Work to be completed:
Write out the whole listing exactly as it is written below.

Provided records:
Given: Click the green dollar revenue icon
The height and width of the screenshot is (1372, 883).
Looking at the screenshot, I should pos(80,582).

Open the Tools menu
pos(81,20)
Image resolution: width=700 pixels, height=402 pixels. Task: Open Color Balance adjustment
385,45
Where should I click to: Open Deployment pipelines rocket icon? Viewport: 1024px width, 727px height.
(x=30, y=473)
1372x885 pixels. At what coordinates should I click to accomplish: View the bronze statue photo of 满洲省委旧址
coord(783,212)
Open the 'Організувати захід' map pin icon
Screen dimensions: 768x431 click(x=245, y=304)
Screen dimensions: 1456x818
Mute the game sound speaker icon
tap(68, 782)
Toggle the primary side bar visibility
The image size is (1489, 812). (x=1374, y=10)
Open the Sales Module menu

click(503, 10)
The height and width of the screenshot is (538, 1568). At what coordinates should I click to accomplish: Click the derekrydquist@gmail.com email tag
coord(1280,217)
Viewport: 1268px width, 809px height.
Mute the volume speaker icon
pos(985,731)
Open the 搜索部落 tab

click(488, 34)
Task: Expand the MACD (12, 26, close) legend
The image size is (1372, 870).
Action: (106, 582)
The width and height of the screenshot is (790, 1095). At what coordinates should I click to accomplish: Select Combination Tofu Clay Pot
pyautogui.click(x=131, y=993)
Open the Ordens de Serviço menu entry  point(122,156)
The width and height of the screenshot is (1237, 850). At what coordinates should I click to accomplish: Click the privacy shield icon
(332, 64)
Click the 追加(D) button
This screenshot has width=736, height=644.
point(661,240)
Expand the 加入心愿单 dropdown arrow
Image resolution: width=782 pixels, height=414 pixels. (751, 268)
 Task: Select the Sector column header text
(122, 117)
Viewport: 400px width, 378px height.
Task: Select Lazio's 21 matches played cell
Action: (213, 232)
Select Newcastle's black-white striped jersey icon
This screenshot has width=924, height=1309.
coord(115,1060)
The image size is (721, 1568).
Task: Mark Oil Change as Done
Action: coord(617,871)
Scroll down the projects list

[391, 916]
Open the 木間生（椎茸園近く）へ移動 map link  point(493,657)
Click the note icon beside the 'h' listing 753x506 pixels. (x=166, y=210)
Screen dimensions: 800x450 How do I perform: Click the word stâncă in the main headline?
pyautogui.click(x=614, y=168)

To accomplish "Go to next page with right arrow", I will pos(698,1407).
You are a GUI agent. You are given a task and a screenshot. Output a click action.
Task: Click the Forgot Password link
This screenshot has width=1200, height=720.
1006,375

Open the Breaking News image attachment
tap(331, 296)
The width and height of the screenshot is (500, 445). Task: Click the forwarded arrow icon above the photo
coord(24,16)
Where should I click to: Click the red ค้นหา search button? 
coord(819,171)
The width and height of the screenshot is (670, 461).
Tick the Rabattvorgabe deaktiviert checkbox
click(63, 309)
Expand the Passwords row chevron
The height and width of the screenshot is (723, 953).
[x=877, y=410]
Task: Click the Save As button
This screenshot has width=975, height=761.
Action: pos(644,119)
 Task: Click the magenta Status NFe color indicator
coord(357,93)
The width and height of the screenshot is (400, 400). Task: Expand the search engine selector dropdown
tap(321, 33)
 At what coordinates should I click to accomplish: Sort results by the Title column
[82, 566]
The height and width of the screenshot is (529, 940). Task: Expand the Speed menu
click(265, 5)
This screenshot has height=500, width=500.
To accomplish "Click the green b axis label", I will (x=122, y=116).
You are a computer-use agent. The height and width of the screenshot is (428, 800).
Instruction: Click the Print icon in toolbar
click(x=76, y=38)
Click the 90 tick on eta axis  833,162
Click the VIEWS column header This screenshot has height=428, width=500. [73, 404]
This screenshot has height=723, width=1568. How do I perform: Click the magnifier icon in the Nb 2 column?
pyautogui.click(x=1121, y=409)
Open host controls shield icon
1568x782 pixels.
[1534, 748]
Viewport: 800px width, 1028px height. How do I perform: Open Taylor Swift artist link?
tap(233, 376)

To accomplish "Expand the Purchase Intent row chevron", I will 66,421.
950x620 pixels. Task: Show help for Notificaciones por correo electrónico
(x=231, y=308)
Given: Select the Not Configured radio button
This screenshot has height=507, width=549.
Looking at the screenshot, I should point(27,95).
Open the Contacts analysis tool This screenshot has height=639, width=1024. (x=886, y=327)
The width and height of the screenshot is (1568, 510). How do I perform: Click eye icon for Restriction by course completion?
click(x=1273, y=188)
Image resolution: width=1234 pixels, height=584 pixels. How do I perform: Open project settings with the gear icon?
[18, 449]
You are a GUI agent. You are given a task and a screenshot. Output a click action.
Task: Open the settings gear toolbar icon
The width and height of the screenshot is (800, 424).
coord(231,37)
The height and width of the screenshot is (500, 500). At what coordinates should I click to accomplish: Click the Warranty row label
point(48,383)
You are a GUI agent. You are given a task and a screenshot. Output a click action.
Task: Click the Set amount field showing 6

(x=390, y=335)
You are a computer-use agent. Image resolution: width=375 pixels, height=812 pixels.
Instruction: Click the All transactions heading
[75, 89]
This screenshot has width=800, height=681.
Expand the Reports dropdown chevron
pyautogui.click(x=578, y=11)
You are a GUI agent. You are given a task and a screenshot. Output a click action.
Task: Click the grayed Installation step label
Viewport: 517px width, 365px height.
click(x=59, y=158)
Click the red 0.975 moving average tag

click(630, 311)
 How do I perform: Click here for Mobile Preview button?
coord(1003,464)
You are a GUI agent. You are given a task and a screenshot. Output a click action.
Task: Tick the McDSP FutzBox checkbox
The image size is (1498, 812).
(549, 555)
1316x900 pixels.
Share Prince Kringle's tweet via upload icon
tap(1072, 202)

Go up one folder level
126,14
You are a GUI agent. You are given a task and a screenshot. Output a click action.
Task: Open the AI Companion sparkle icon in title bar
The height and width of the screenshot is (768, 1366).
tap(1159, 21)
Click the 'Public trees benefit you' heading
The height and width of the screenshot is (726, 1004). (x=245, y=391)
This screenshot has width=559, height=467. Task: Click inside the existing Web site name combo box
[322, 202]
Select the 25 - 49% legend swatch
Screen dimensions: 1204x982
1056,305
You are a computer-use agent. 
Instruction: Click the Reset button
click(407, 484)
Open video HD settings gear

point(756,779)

Reply to the exercise:
Given: Click the green dollar revenue icon
The height and width of the screenshot is (1372, 883).
Looking at the screenshot, I should pos(80,582).

Open the Tools menu
pos(81,20)
Image resolution: width=700 pixels, height=402 pixels. Task: Open Color Balance adjustment
385,45
Where should I click to: Open Deployment pipelines rocket icon? Viewport: 1024px width, 727px height.
(x=30, y=473)
1372x885 pixels. At what coordinates should I click to accomplish: View the bronze statue photo of 满洲省委旧址
coord(783,212)
Open the 'Організувати захід' map pin icon
Screen dimensions: 768x431 click(x=245, y=304)
Screen dimensions: 1456x818
Mute the game sound speaker icon
tap(68, 782)
Toggle the primary side bar visibility
The image size is (1489, 812). (x=1374, y=10)
Open the Sales Module menu

click(503, 10)
The height and width of the screenshot is (538, 1568). At what coordinates should I click to accomplish: Click the derekrydquist@gmail.com email tag
coord(1280,217)
Viewport: 1268px width, 809px height.
Mute the volume speaker icon
pos(985,731)
Open the 搜索部落 tab

click(488, 34)
Task: Expand the MACD (12, 26, close) legend
The image size is (1372, 870).
Action: (106, 582)
The width and height of the screenshot is (790, 1095). At what coordinates should I click to accomplish: Select Combination Tofu Clay Pot
pyautogui.click(x=131, y=993)
Open the Ordens de Serviço menu entry  point(122,156)
The width and height of the screenshot is (1237, 850). At what coordinates should I click to accomplish: Click the privacy shield icon
(332, 64)
Click the 追加(D) button
This screenshot has width=736, height=644.
point(661,240)
Expand the 加入心愿单 dropdown arrow
Image resolution: width=782 pixels, height=414 pixels. (751, 268)
 Task: Select the Sector column header text
(122, 117)
Viewport: 400px width, 378px height.
Task: Select Lazio's 21 matches played cell
Action: (213, 232)
Select Newcastle's black-white striped jersey icon
This screenshot has width=924, height=1309.
coord(115,1060)
The image size is (721, 1568).
Task: Mark Oil Change as Done
Action: coord(617,871)
Scroll down the projects list

[391, 916]
Open the 木間生（椎茸園近く）へ移動 map link  point(493,657)
Click the note icon beside the 'h' listing 753x506 pixels. (x=166, y=210)
Screen dimensions: 800x450 How do I perform: Click the word stâncă in the main headline?
pyautogui.click(x=614, y=168)

To accomplish "Go to next page with right arrow", I will pos(698,1407).
You are a GUI agent. You are given a task and a screenshot. Output a click action.
Task: Click the Forgot Password link
This screenshot has width=1200, height=720.
1006,375

Open the Breaking News image attachment
tap(331, 296)
The width and height of the screenshot is (500, 445). Task: Click the forwarded arrow icon above the photo
coord(24,16)
Where should I click to: Click the red ค้นหา search button? 
coord(819,171)
The width and height of the screenshot is (670, 461).
Tick the Rabattvorgabe deaktiviert checkbox
click(63, 309)
Expand the Passwords row chevron
The height and width of the screenshot is (723, 953).
[x=877, y=410]
Task: Click the Save As button
This screenshot has width=975, height=761.
Action: pos(644,119)
 Task: Click the magenta Status NFe color indicator
coord(357,93)
The width and height of the screenshot is (400, 400). Task: Expand the search engine selector dropdown
tap(321, 33)
 At what coordinates should I click to accomplish: Sort results by the Title column
[82, 566]
The height and width of the screenshot is (529, 940). Task: Expand the Speed menu
click(265, 5)
This screenshot has height=500, width=500.
To accomplish "Click the green b axis label", I will (x=122, y=116).
You are a computer-use agent. The height and width of the screenshot is (428, 800).
Instruction: Click the Print icon in toolbar
click(x=76, y=38)
Click the 90 tick on eta axis  833,162
Click the VIEWS column header This screenshot has height=428, width=500. [73, 404]
This screenshot has height=723, width=1568. How do I perform: Click the magnifier icon in the Nb 2 column?
pyautogui.click(x=1121, y=409)
Open host controls shield icon
1568x782 pixels.
[1534, 748]
Viewport: 800px width, 1028px height. How do I perform: Open Taylor Swift artist link?
tap(233, 376)

To accomplish "Expand the Purchase Intent row chevron", I will 66,421.
950x620 pixels. Task: Show help for Notificaciones por correo electrónico
(x=231, y=308)
Given: Select the Not Configured radio button
This screenshot has height=507, width=549.
Looking at the screenshot, I should point(27,95).
Open the Contacts analysis tool This screenshot has height=639, width=1024. (x=886, y=327)
The width and height of the screenshot is (1568, 510). How do I perform: Click eye icon for Restriction by course completion?
click(x=1273, y=188)
Image resolution: width=1234 pixels, height=584 pixels. How do I perform: Open project settings with the gear icon?
[18, 449]
You are a GUI agent. You are given a task and a screenshot. Output a click action.
Task: Open the settings gear toolbar icon
The width and height of the screenshot is (800, 424).
coord(231,37)
The height and width of the screenshot is (500, 500). At what coordinates should I click to accomplish: Click the Warranty row label
point(48,383)
You are a GUI agent. You are given a task and a screenshot. Output a click action.
Task: Click the Set amount field showing 6

(x=390, y=335)
You are a computer-use agent. Image resolution: width=375 pixels, height=812 pixels.
Instruction: Click the All transactions heading
[75, 89]
This screenshot has width=800, height=681.
Expand the Reports dropdown chevron
pyautogui.click(x=578, y=11)
You are a GUI agent. You are given a task and a screenshot. Output a click action.
Task: Click the grayed Installation step label
Viewport: 517px width, 365px height.
click(x=59, y=158)
Click the red 0.975 moving average tag

click(630, 311)
 How do I perform: Click here for Mobile Preview button?
coord(1003,464)
You are a GUI agent. You are given a task and a screenshot. Output a click action.
Task: Tick the McDSP FutzBox checkbox
The image size is (1498, 812).
(549, 555)
1316x900 pixels.
Share Prince Kringle's tweet via upload icon
tap(1072, 202)

Go up one folder level
126,14
You are a GUI agent. You are given a task and a screenshot. Output a click action.
Task: Open the AI Companion sparkle icon in title bar
The height and width of the screenshot is (768, 1366).
tap(1159, 21)
Click the 'Public trees benefit you' heading
The height and width of the screenshot is (726, 1004). (x=245, y=391)
This screenshot has width=559, height=467. Task: Click inside the existing Web site name combo box
[322, 202]
Select the 25 - 49% legend swatch
Screen dimensions: 1204x982
1056,305
You are a computer-use agent. 
Instruction: Click the Reset button
click(407, 484)
Open video HD settings gear

point(756,779)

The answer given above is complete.